I don’t have a reward system in place, but I do see the benefits. I think what makes it effective is having a strong, time-structured plan, a reliable group of accountability partners, and rewards/penalties to light my butt up to complete a task. I’ll take some time within these next weeks to create a reward system tailored to my needs. In the meantime, I want to hear from you.

How do you reward yourself? Do you have a system in place? Let me know in the comments.

Until next time, take care and keep writing…

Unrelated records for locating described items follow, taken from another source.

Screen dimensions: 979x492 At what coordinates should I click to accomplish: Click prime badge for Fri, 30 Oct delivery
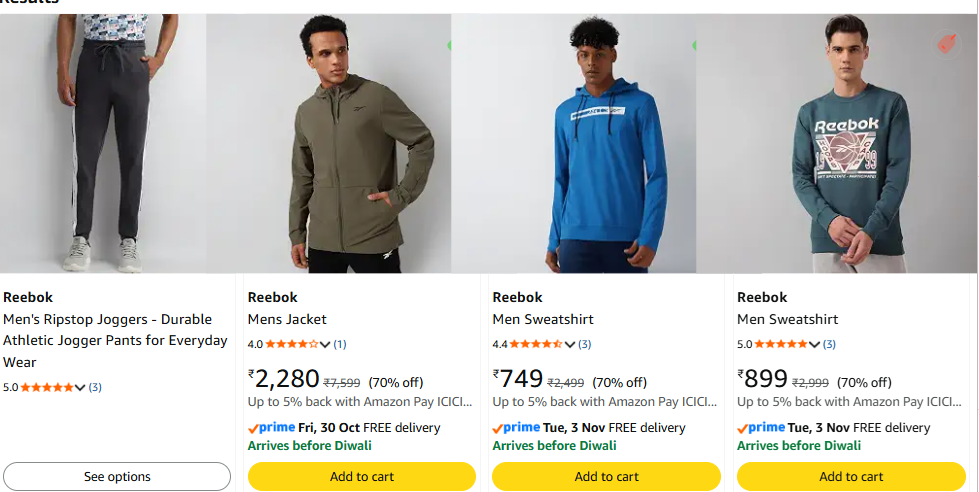[x=272, y=428]
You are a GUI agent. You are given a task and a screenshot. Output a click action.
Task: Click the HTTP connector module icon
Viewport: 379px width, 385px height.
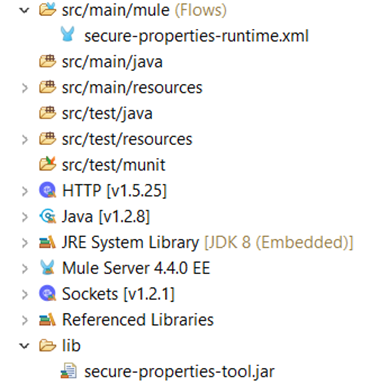(47, 190)
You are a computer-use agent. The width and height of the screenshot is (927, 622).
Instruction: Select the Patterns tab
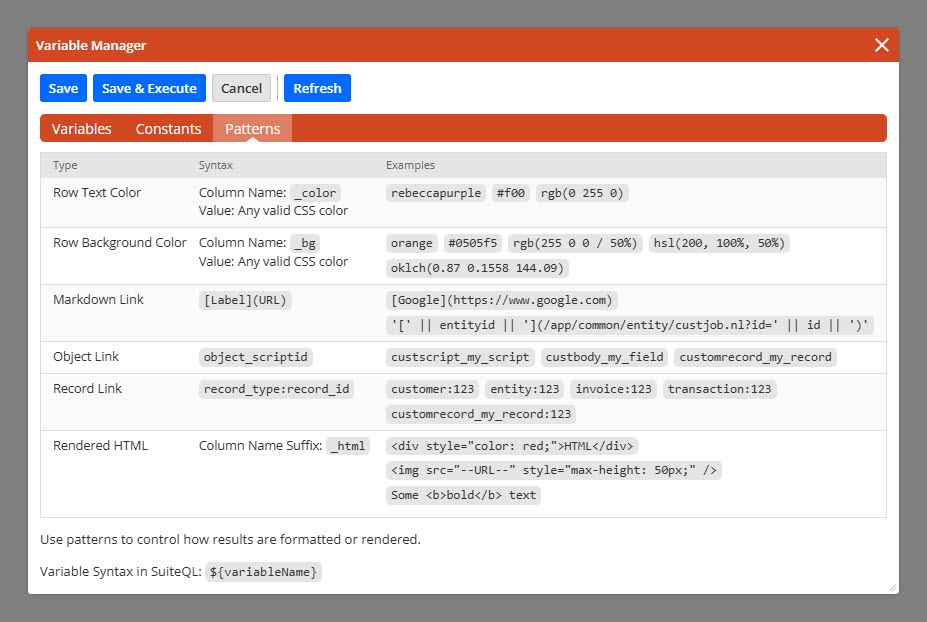252,128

9 thoughts on “Establishing a Reward System: An IWSG Post

  1. I do have a rewards system in place based on a combination of word counts and writing hours and a points-based system to cover the editing process. There’s a lot of math involved. Some of my friends say my system is stupidly complicated, and they’re right. I wouldn’t recommend my system to others, but it works well for me. And I think that’s the really important thing: find a system that works for you and stick to it.

    Liked by 1 person

  2. SMART goals can be so helpful – but, like you say, there is the challenge of holding yourself accountable. That’s one of the reasons I try to state my goals in a way that others can see it. I have a few friends reading my revisions as I complete each chapter – and I’ve promised them at least one chapter a month. I know that I will feel like I’ve let them down if I don’t follow through on that (though they are also understanding when things get in the way that really do keep me from meeting that goal – such as was the case this past month).
    Good luck with your short stories!


  3. You have to figure out what works for you, whether it’s public accountability or a reward system. I have a little bit of both, but really, if I’m going to write, I’m going to write, with rewards/consequences or without.

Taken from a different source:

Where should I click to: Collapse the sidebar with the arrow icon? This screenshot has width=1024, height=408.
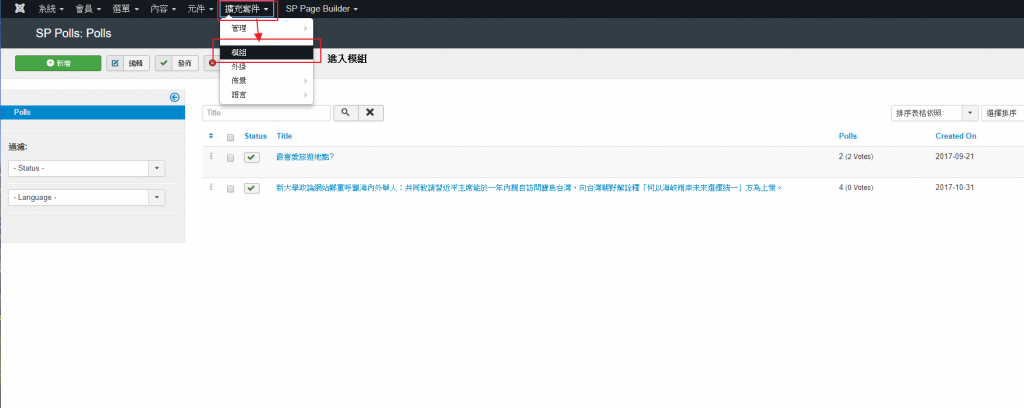(x=174, y=97)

  4. When I’m done with a specific number of words in a day, I can go out and spend some time on a walk, or watch a documentary, shoot the breeze with friends. No system in place, but I do set word goals on scrivener, and when I hit them, I give myself a pat on the back, maybe bake a little or spend time in my garden.

    I party once I’m done with a novel draft, always.

    You’re doing a great job with analysing this–I’m afraid all of that is beyond my scatterbrained capabilities 🙂


  5. A thought provoking post. I think having a finished and polished story is usually the only reward I need. I set goals for myself weekly and publish them in a forum to which I belong. Then I have to post which of those goals I accomplished. I almost always have at least one thing I failed to accomplish. I don’t have any accountability partners. I think having them written down where everyone can view them is enough, but it’s really about holding myself to the goals I’ve set. I think different things work for different people. I really enjoyed your post and it’s given me some things to think about.